‘Comrade Newton’ ignores the fact NI’s best jobs are in the public sector

Introduction

Below is the text of a response to yesterday’s op-ed by Newton Emerson in the Irish News. The newspaper offered to print a far-shortened version on the letters page, an offer declined for the following reason. Pluralism means more than having a letters page; it requires meaningful discussion on a level platform. I am not suggesting equal space for a response to every op-ed published by a newspaper. I am, however, taking issue with the consensus on the economy operating throughout the press across NI and notably the Irish News, a consensus which is at considerable variance to the expressed policies of the political parties supported by the Irish News and its readers.

There are different viewpoints on the economy and how this society should work. A consensus viewpoint can be as ideological as a contrary view. I think that NI requires and deserves a debate which goes a little deeper than that of “CBI press releases and the soothing thoughts of bank-employed economists” and Owen Patterson, repeating the same silly point as Newton in today’s Belfast Telegraph (not online yet). Such dissenting views deserve an occasional airing. The economic situation we are facing compels discussion, and not some half-informed consensus.

A Response to Newton Emerson

Newton Emerson’s column in yesterday’s Irish News raises some important matters which are well worth airing in the current climate of cuts. Unfortunately, he seems to be looking through the wrong end of the telescope. Fortunately for Comrade Newton, his point of view is that which passes as the conventional wisdom among the local commentariat, that “herd of independent minds” which invariably come to the same conclusion.

The facts are not as clear as those presented by Comrade Newton and almost every other columnist and pundit when it comes to the economy of Northern Ireland.

The pay gap between public and private sector workers is typically presented as ‘pampered’ public servants lording it over private sector workers on one-fifth less wages. One has visions of civil servants waving wads of cash in the faces of shop assistants, bellowing “Loadsamoney!”

And yet, with one of those coincidental statistics that the commentariat do not highlight, the disparity can be explained otherwise. Private sector pay is 20 per cent less than the GB average for private sector workers. Public servants in NI are paid the same as public servants in GB. The disparity is with the private sector across the UK, and has nothing to do with public servants wages and conditions, except for one thing – trade union membership.

Most public servants are in trade unions. Most private employees are not. However, private sector workers who are in trade unions tend to have better wages and conditions, such as holidays, training and pensions. If Newton is so concerned about underpaid workers in call centres and shops, he ought to be calling for them to join trade unions, or be allowed to by their bosses.

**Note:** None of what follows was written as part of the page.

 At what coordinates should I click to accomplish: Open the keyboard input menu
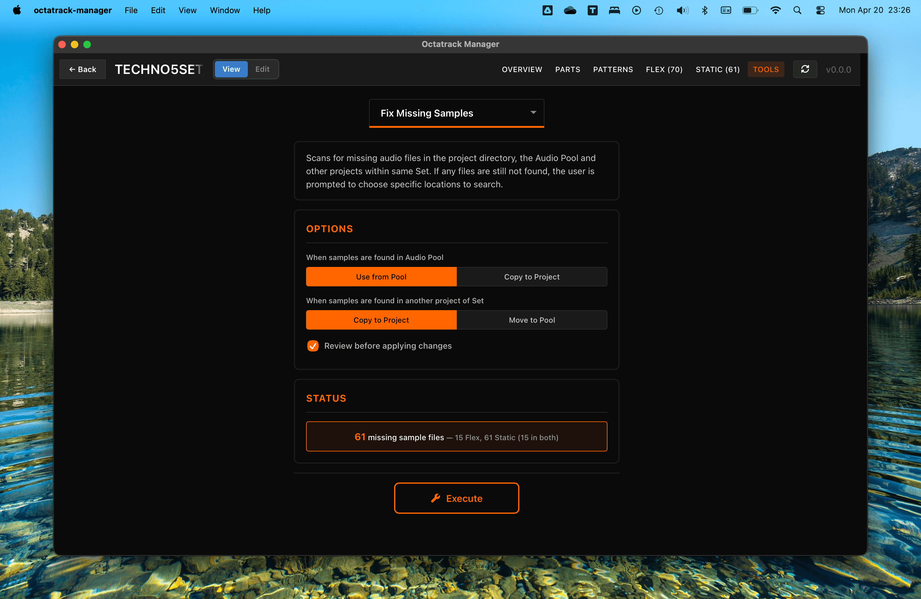726,10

There are other silly comparisons made by Newt, such as those made recently by the CBI. The employers ‘union’ has a habit of making misleading comparisons between the ‘median’ wages across the public and private sectors, and more recently, has been demanding greater curbs on the legal activities of trade unions to act in the interests of their members and, we would argue, the idea of a fair and decent society.

‘Median’ measures a simple midpoint on a scale encompassing the salaries of every public servant from part-time cleaners to the Lord Chief Justice. What tends to be missed by the conventional wisdom of the CBI and its spear-carriers is that wages in the public sector tend to be higher due to the type of jobs and the skills required to perform them.

There are twice as many graduates working in the public sector, in areas such as education and health and sundry white-collar occupations which require degrees and diplomas. The private sector in Northern Ireland is dominated by small businesses and the rise of less skilled service jobs as skilled jobs in manufacturing disappear.

Even attempts to conflate the ‘types’ of work are pointless. It is like comparing a highly trained and motivated PSNI officer with a security guard in a cheap uniform deterring shoplifters. Certain well-paid jobs are in the public sector because the private sector simply could not do it. These occupations require skills and the sort of dedication which one does not expect of call centre workers. They mean years of penury while being educated to meet the task. The jobs themselves often involve physical and mental risk. The rewards these workers receive reflect their specialised knowledge. That is why the ‘medium’ wage appears higher in the public sector.

The public sector is not responsible for the grim status faced by too many private sector workers. It takes some mental agility to assume that punishing teachers and prison officers is somehow going to make the situation of exploitation rife across the private sector more just or fair. It is like demanding that vegetarians be given diabetes because meat-eaters are more likely to have heart complaints. Or that BBC journalists take massive pay cuts because one columnist thinks that £21,000 is anything but low pay.

That is the view from the other end of the telescope. It is a bigger and more generous view than what Newton sees as “every informed speech, statement and article on the subject over the past six months.” Comrade Newton is boasting about his own ignorance. I suggest that he get out more and read a little wider than his comfort bubble, lined by CBI press releases and the soothing thoughts of bank-employed economists and ambitious, but underpaid, business hacks.